Яне представился комичный маленький человечек с бородой, который сидит в голове и управляет нашими решениями с помощью маленьких рычагов. Выходило, что любое наше решение может быть не нашим, если и правда кто-то может вот так просто влезть в голову и помочь разобраться с мыслями?
Глава 9 Иронька
Вдруг раздался телефонный звонок. Так неожиданно, что Яна подскочила на месте так она погрузилась, оказывается, в свои мысли. Досадно вздохнув, она потянулась к телефону и просияла. Это была Иронька, та самая, которая ее стригла и с которой они так славно недавно провели в кофейне целый вечер. После этого вечера Яне показалось что она почти влюбилась в нее, так гармонично все в ней было, так непринужденно и приятно прошел вечер, разговор и вообще все. Ужасно хотелось повторить, но она как будто стеснялась даже ей позвонить, так страшно было потерять эту еще не начавшуюся дружбу, что страшно было лишний раз показаться навязчивой, надоедливой, скучной. И вот звонок. Это было к счастью.

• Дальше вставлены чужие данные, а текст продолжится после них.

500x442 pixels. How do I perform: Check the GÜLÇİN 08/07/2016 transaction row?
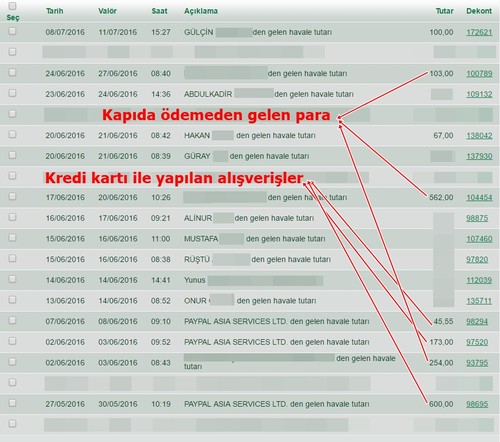[12, 31]
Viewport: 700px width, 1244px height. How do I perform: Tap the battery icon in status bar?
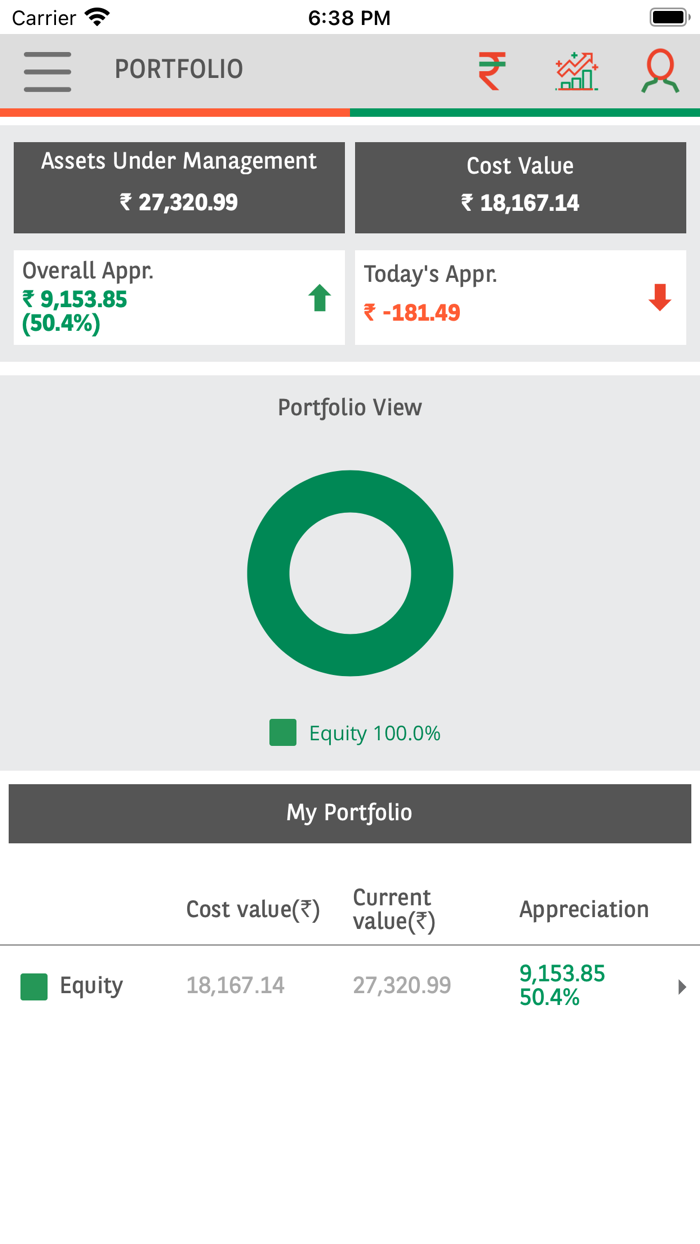pos(665,16)
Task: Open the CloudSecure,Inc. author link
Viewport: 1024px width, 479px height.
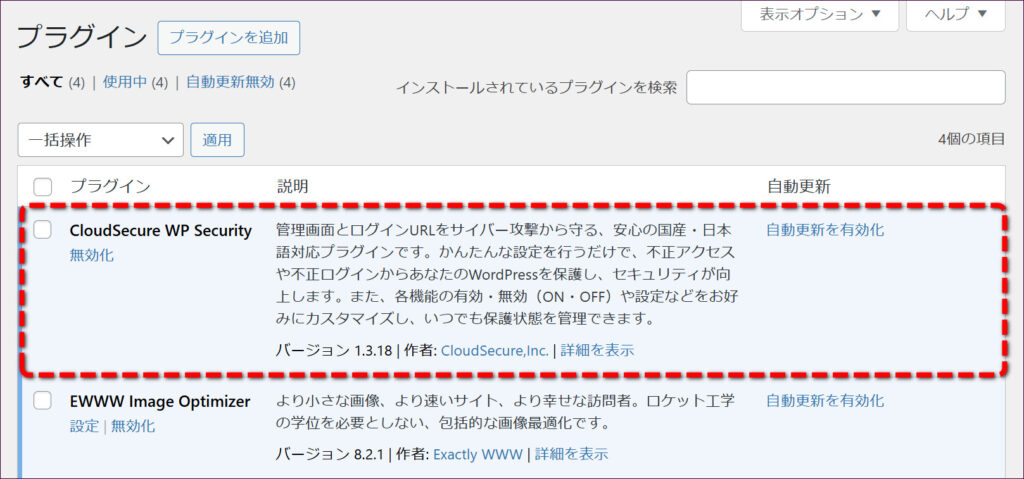Action: coord(494,351)
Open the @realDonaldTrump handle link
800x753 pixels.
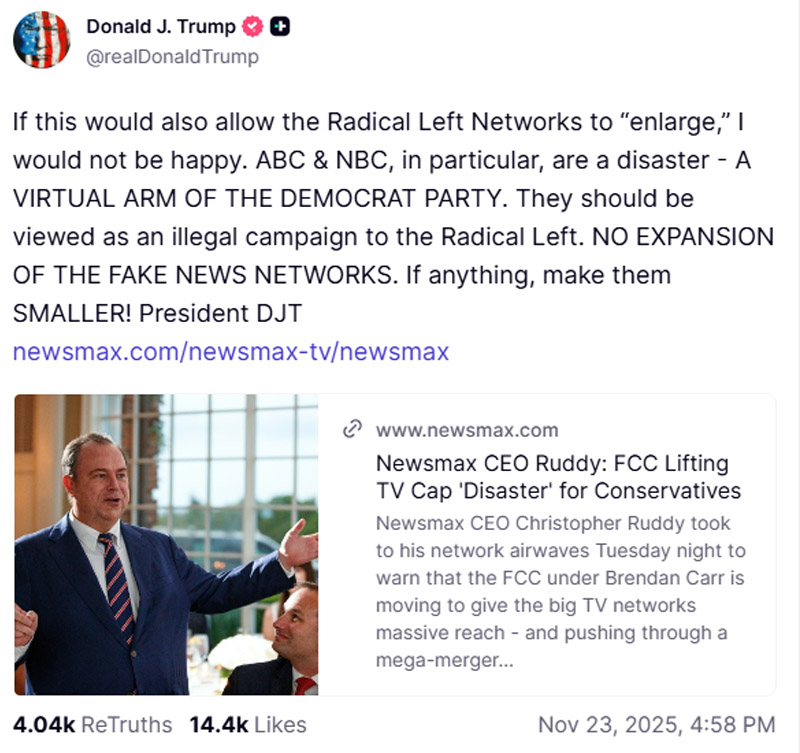coord(172,57)

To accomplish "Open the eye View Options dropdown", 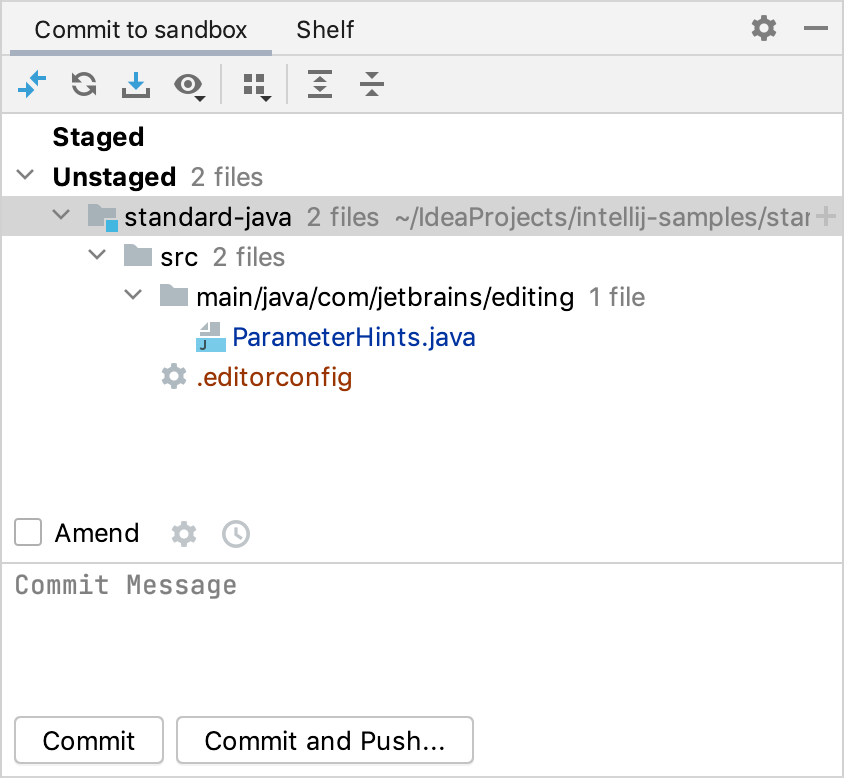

Привет, дорогая! Ужасно рада тебя слышать!
И я тебя, Яночка! Как дела твои?
Хорошо, как обычно, без изменений, впервые соврала Яна. Как твои?
Мои прекрасно! Если есть время, я как раз недалеко от твоего дома, можно заскочить?
Да, конечно, буду очень рада тебе. Правда, я не ждала гостей и особенно нечем угощать, есть только вчерашний гороховый суп.
Отлично, я обожаю гороховый суп! Я принесу еще чего-нибудь к чаю, и мы не пропадем!
Они распрощались, и Яна побежала приводить свою чистую квартиру в порядок. Разогрела суп, поставила чайник, протерла стол в гостиной, включила уютный торшер. «К чаю» у Ироньки оказались с собой две бутылки вина и кусок какого-то странного сыра, на который Яна смотрела с опаской. Она не была дремучей настолько, чтобы не знать о вонючих сырах, но ни разу не возникало желания попробовать, и тем более купить нечто, после чего квартиру нужно срочно проветривать. Как и зачем это едят, она даже не задумывалась. Однако, есть ее никто не заставлял, и они уютно расположились за столом, с бокалами, печенюшками и сыром, который пах вроде уже и не так противно.